Selected excerpt:
========================================

I know I am not the first mom to face an empty nest, so why does it feel like I am?  I knew my sons would grow up, but it’s as if I’ve discovered a surprising and disconcerting fact– Time does not listen to me!  It won’t slow down.  I can’t put it on “pause” until I’m ready for it to move on.  I can’t go back in time to redo some things I’m just now figuring out.

Okay, so I know I haven’t discovered anything new.  I know I was even warned of this by other moms who had already experienced it.  They made comments to me when my boys were babies and toddlers.  “Enjoy it while you can!”  “This will all go by so fast!”  But I don’t recall them telling me that mixed in with the pride and joy would be this unnerving sense of fear and doubt.  I know I made mistakes as a mom.  I can look back and see inadequacies and laziness.  And I don’t recall them telling me that my heart would begin constantly replaying mental videos of rocking my small boys, reading to them, and listening to their childish prayers.  Why didn’t one of those moms grab me by the shoulders, look me in the eyes and say, “Make the MOST of every single day.  I’m serious!”

This past Sunday I watched our firstborn son, Gary, participate in the graduation ceremony of the Bear Valley Bible Institute.  I think I kept shaking my head as he walked down the aisle.  Didn’t I just have him?  Then Sunday night I watched our youngest son, Carl, preach a sermon.  He didn’t need the little step stool to see over the pulpit.  He looked and sounded like a grown man.  When did that happen?  How is it possible that my baby will be a senior this fall?  And this very afternoon we will take our middle son, Dale, to the airport.  He is going to Alaska to begin a summer internship with a church in Anchorage.  Did you know it’s over 3,000 miles from here?  I don’t think a state that’s one of ours should be allowed to be that far away.  With all of these events, I just want to grab each of them, pull them close, and hug them fiercely.  I have one continual prayer, “God, please! Be with them.  Help them always put you first!

========================================

Supplied information:

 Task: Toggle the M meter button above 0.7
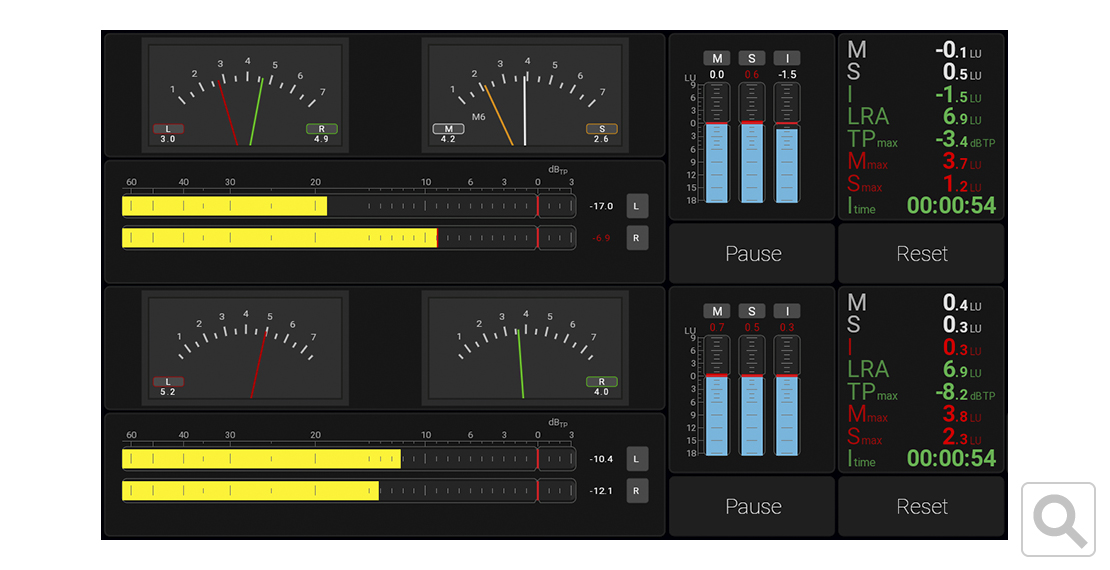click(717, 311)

========================================

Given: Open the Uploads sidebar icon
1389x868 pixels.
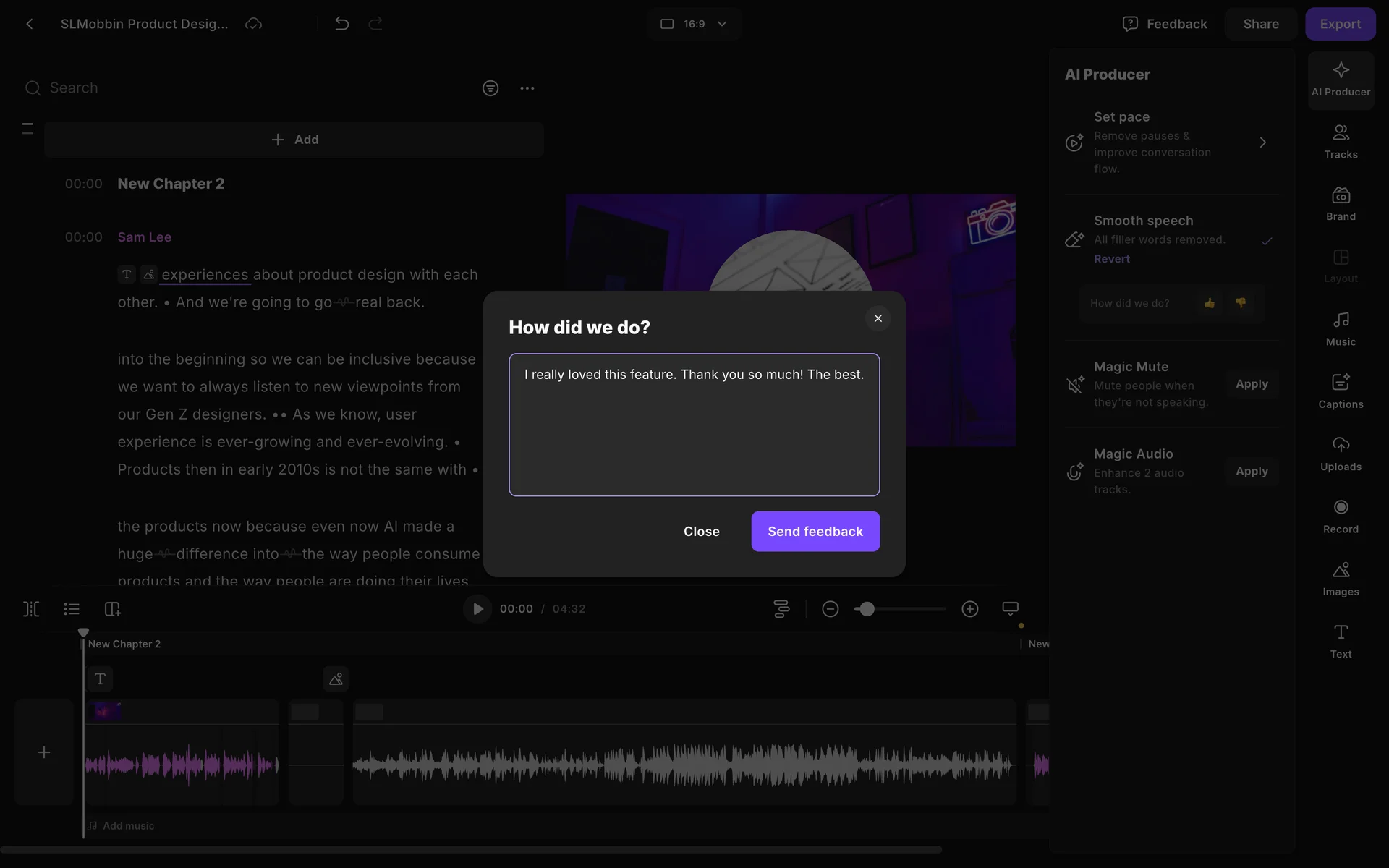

========================================

Can you write out the empty-nest passage between "I know I am" and "now figuring out.", inclusive? You won't need the items for this.

Solved problem:
I know I am not the first mom to face an empty nest, so why does it feel like I am?  I knew my sons would grow up, but it’s as if I’ve discovered a surprising and disconcerting fact– Time does not listen to me!  It won’t slow down.  I can’t put it on “pause” until I’m ready for it to move on.  I can’t go back in time to redo some things I’m just now figuring out.